-- Task input --

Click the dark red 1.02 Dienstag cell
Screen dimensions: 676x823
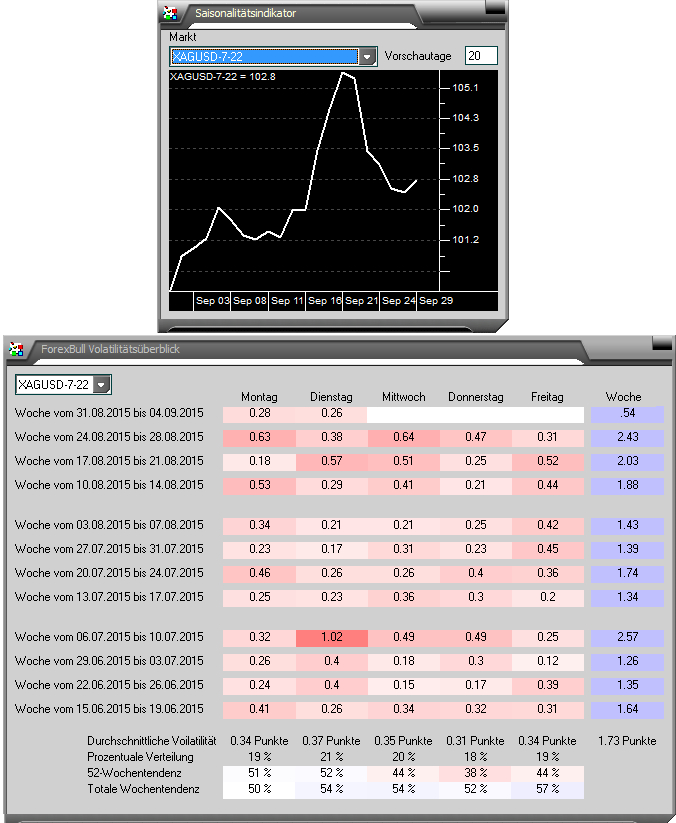tap(332, 637)
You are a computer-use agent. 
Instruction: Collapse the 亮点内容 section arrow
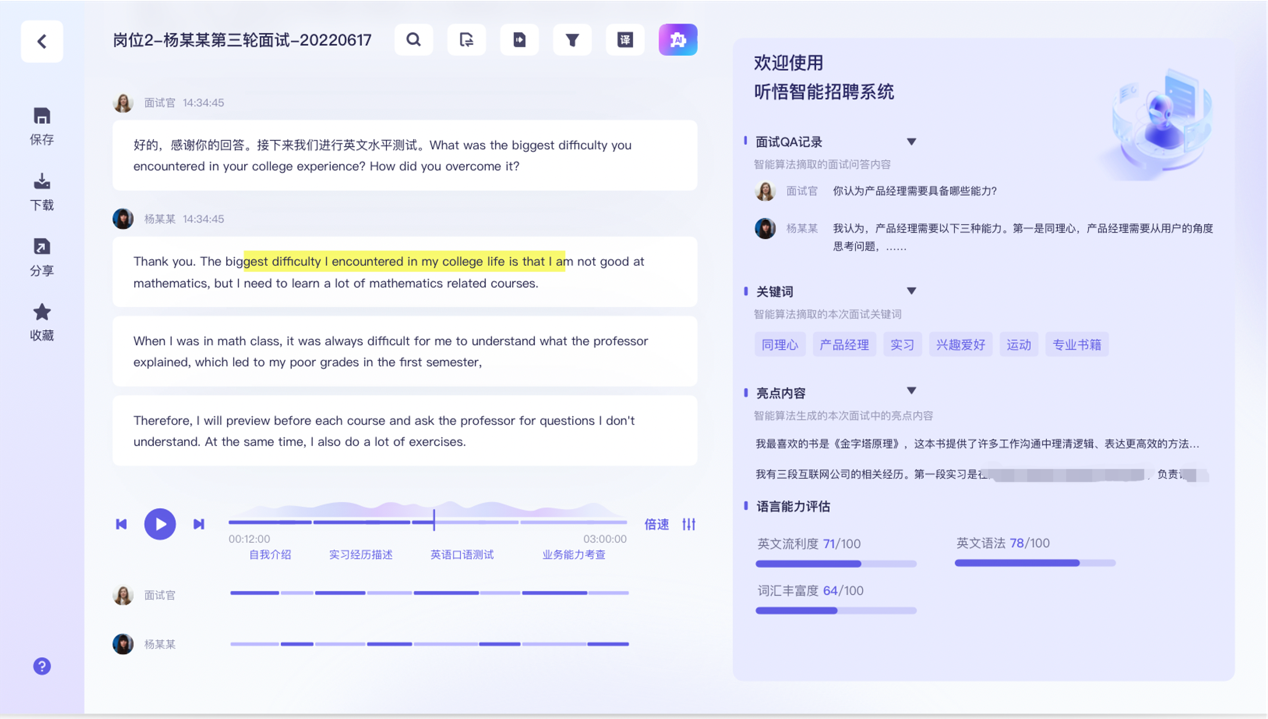911,391
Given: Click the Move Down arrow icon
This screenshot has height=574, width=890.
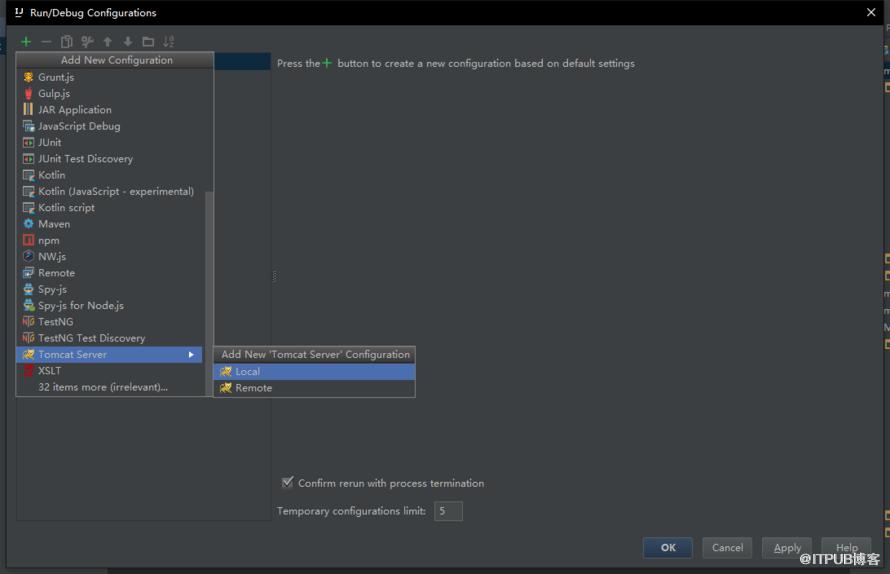Looking at the screenshot, I should [128, 41].
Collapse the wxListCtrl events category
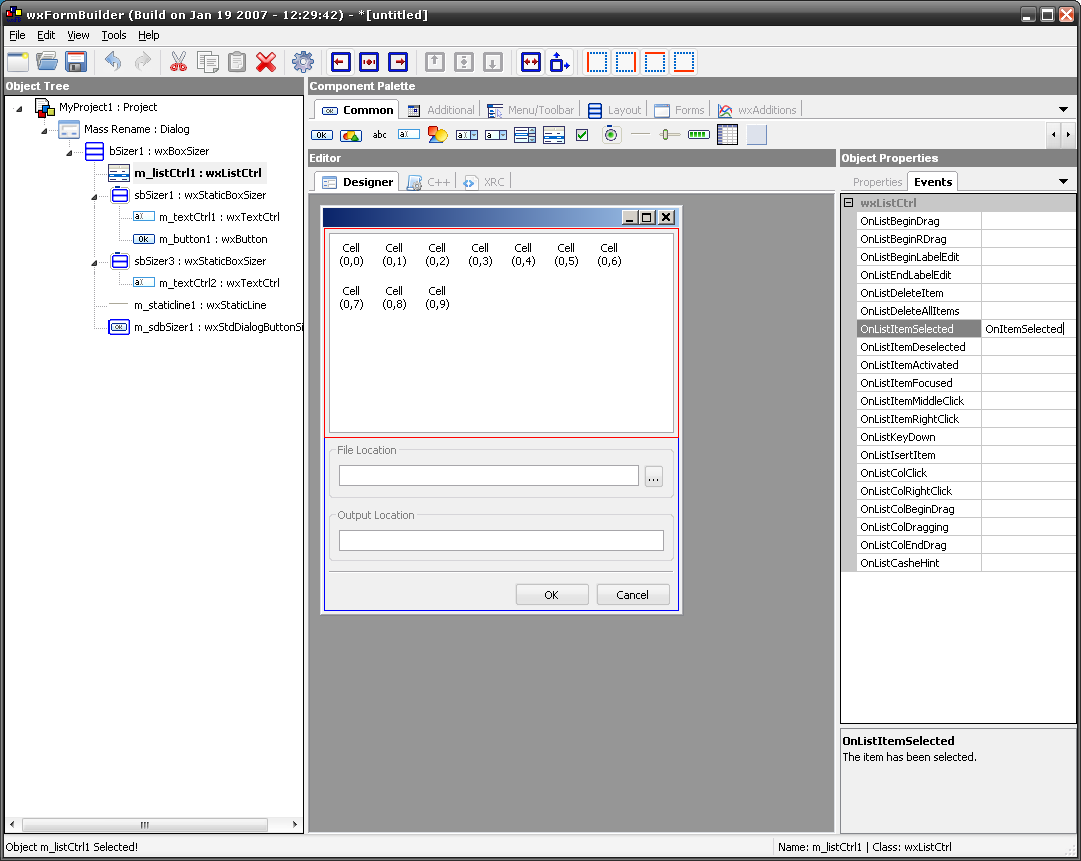 point(849,203)
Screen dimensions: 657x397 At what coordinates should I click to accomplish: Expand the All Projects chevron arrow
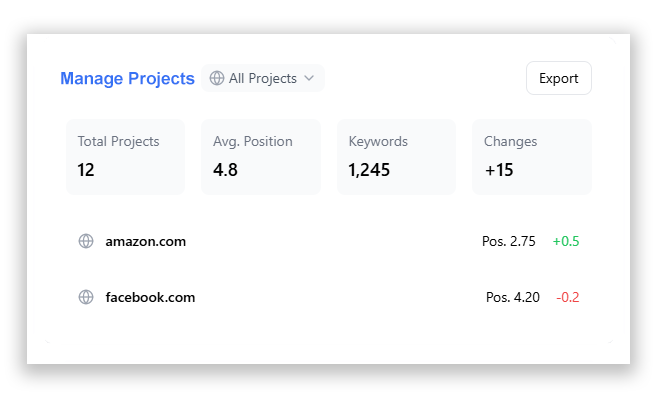coord(309,78)
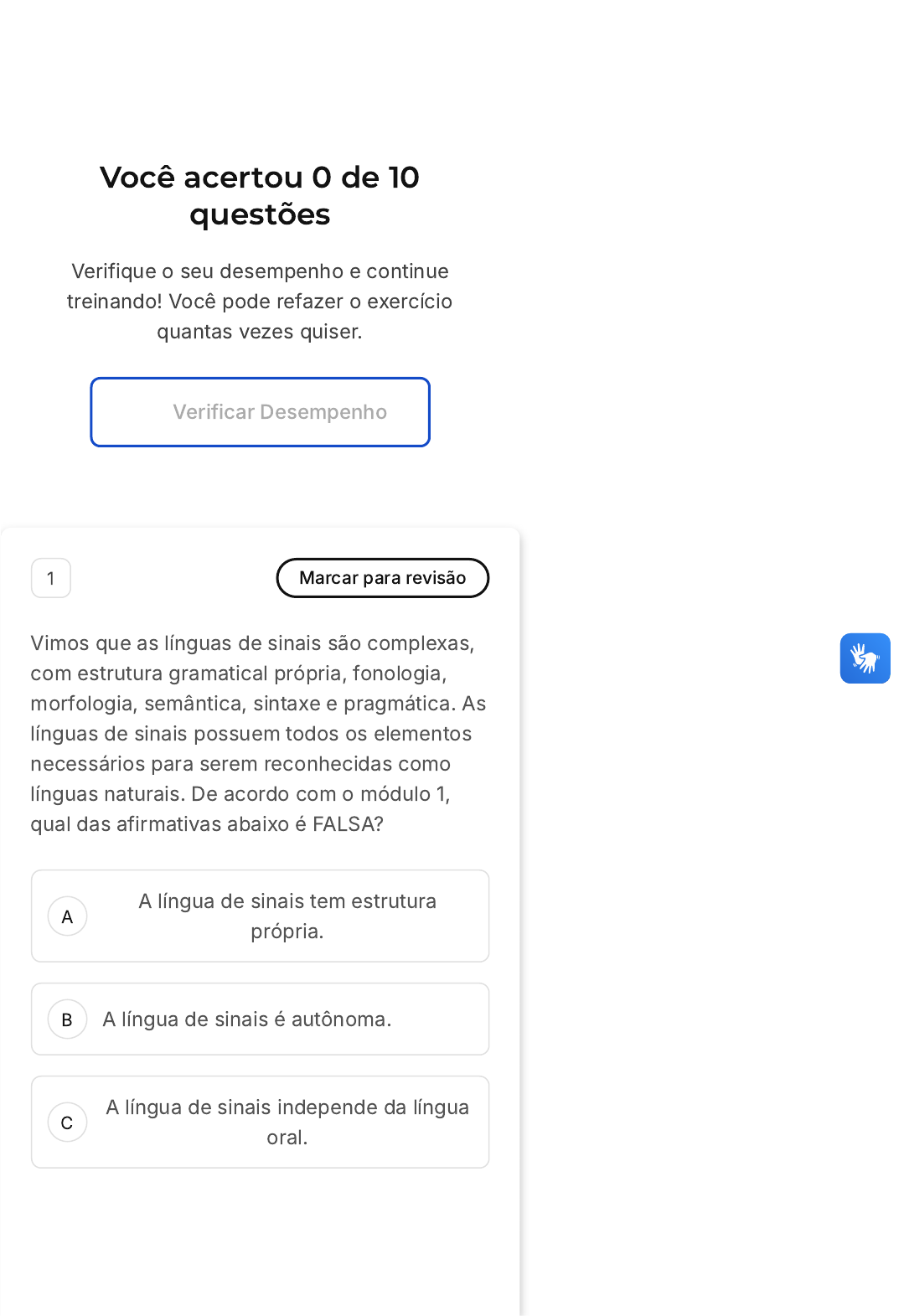The height and width of the screenshot is (1316, 904).
Task: Click the Verificar Desempenho button
Action: tap(260, 412)
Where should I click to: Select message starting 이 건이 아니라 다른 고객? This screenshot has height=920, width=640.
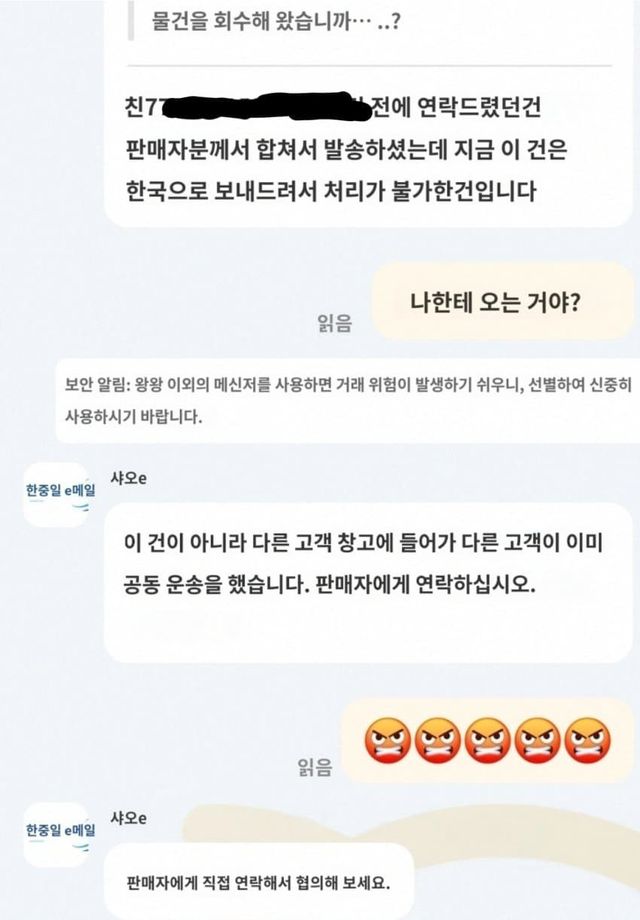point(368,583)
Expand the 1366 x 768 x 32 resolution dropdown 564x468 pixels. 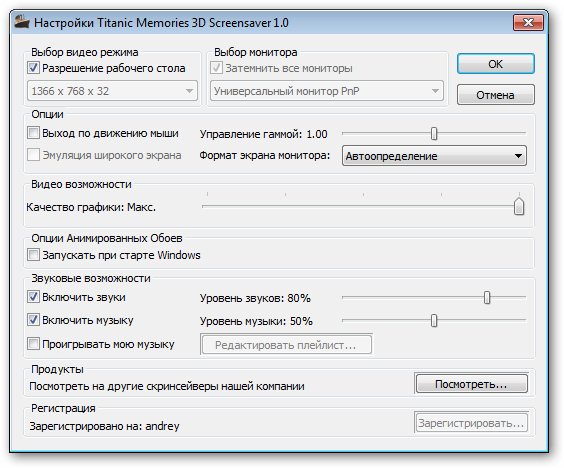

-- Aim --
Which lines of the data above contain the string "arrow", with case counting? Report each of those lines in full.

-- Answer to the task --
Instruction: Collapse the 亮点内容 section arrow
Given: Click the Move Down arrow icon
Screen dimensions: 657x397 At what coordinates should I click to accomplish: Expand the All Projects chevron arrow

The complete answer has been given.